Succinic acid is a dicarboxylic acid comprised of four carbon atoms and can be used in various industrial applications. Succinic acid can be used as a precursor of industrially important chemicals, including adipic acid, 1,4-butanediol, ethylenediamine disuccinate, itaconic acid, γ-butyrolactone, γ-aminobutyric acid, and tetrahydrofuran, and the global market size of succinic acid, including precursors thereof, is estimated to be about 15 billion dollars (McKinlay et al., Appl. Microbiol. Biotechnol., 76:727, 2007). With recent interest in environmentally sustainable development and due to decreasing oil reserves and the resulting price fluctuations, global studies on the production of bio-based succinic acid have been conducted over past decades (McKinlay et al., Appl. Microbiol. Biotechnol. 76:727, 2007; Song et al., Enzyme Microbial Technol., 39:352, 2006; Jantama et al., Biotechnol. Bioeng., 99:1140, 2008). However, any kind of strain developed to date did not make it possible to maximize the productivity and yield of succinic acid while minimizing byproduct production. When the productivity was high, the efficiency was low, and conversely, when the efficiency was high, the productivity was low. Further, when the productivity was high, large amounts of byproducts were also produced. Thus, an ideal strain that can increase productivity and yield while producing only succinic acid has not yet been developed (Jantama et al., Biotechnol. Bioeng., 99:1140, 2008).
Sucrose has a price of about ¼ of the price of glucose that is generally used to produce succinic acid by microbial fermentation. Also, with a rapid increase in global biodiesel production, glycerol is being produced as a byproduct, and thus the price thereof is decreasing due to excessive supply and an appropriate method for treating glycerol is required.
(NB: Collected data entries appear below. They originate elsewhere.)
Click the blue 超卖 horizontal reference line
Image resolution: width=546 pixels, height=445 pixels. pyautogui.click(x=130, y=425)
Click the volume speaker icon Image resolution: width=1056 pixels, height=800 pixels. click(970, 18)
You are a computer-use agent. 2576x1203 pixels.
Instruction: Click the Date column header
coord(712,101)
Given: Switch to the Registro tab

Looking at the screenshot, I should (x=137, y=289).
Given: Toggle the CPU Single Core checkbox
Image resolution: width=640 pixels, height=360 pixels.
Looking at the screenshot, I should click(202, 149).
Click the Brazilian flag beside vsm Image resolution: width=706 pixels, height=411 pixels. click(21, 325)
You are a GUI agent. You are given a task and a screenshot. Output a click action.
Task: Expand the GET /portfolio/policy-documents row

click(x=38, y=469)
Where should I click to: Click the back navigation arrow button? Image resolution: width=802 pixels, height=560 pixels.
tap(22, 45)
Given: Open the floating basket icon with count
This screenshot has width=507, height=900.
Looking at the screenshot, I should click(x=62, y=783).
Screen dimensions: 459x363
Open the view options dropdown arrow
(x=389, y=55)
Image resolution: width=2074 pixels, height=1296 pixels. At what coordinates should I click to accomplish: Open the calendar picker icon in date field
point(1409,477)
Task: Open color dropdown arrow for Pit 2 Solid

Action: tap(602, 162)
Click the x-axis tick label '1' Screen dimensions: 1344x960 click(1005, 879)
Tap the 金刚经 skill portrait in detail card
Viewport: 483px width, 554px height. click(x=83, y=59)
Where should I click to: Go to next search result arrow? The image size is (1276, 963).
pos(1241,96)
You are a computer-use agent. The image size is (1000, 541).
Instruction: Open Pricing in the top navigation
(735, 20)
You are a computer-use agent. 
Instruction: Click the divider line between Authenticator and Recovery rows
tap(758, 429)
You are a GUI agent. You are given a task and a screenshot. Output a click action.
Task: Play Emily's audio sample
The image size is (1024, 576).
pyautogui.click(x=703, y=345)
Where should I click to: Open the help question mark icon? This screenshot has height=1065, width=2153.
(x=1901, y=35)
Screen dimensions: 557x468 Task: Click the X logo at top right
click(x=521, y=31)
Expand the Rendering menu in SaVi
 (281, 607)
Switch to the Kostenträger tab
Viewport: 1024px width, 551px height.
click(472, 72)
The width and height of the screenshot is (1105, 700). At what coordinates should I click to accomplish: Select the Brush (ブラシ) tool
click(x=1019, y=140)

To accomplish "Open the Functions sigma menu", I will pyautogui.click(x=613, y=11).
Accordingly, the price of glycerol is very low and continues to decrease (Miller-Klein Associates, October 2006).
Meanwhile, most microorganisms preferentially utilize preferred carbon sources from mixtures of different carbon sources. To make it possible, most microorganisms have a catabolite repression mechanism that inhibits the utilization of non-preferred carbon sources when preferred carbon sources are available (Gorke et al., Nature Reviews, 6:613, 2008). With respect to the preferential utilization of carbon sources regulated by a catabolite repression mechanism, it is well known that E. coli shows diauxic growth in the presence of both glucose and lactose, as reported by Monod et al. in 1942. Herein, the preferred carbon source is glucose, and thus E. coli shows a diauxic growth curve in which the non-preferred carbon source lactose starts to be consumed after a short lag phase after glucose has been completely consumed. Also, because of this catabolite repression mechanism, it is very difficult for general Mannheimia strains to utilize sucrose and glycerol at the same time. Nevertheless, the utilization of glycerol as a carbon source offers many advantages. Glycerol is highly reduced and when it is used as a carbon source, reducing equivalents (NADH, NADPH, FADH2, etc.) are produced in an amount two times larger than sugars such as glucose, xylose and sucrose during the production of the intermediate phosphoenolpyruvate (PEP). Thus, glycerol is an attractive carbon source for the production of reducing chemicals (Yazdani et al., Curr. Opin. Biotechnol., 18:213, 2007). However, in many cases, the rate of growth of cells by the utilization of glycerol under anaerobic conditions is slower than that by the utilization of other sugars, and thus the utilization of glycerol as a single carbon source is advantageous in terms of reducing power, but has a limitation in increasing the productivity of a desired biological product because it shows slow growth rate.
To overcome this limitation, if the utilization rate of glycerol can be increased while utilizing sugars such as sucrose, which have a higher utilization rate than glycerol and enable cell growth at a higher level and rate, cells can be growth at a high rate while using the advantage of the high reducing power of glycerol, and thus reducing compounds, particularly succinic acid, can be effectively produced.
Accordingly, the present inventors have made extensive efforts to develop a method of producing high-purity succinic acid with high efficiency by using inexpensive sucrose and glycerol simultaneously, and as a result, have found that, when a succinic acid-producing mutant microorganism, obtained by deleting a fructose phosphotransferase-encoding gene from a succinic acid-producing microorganism or introducing a glycerol kinase-encoding gene into the microorganism, is cultured, the catabolite repression mechanism in the mutant microorganism is relieved so that the mutant microorganism can produce succinic acid using sucrose and glycerol simultaneously, minimize the production of byproducts, and produce homo-succinic acid with high efficiency and a very high productivity which could not be attained in conventional methods, thereby completing the present invention.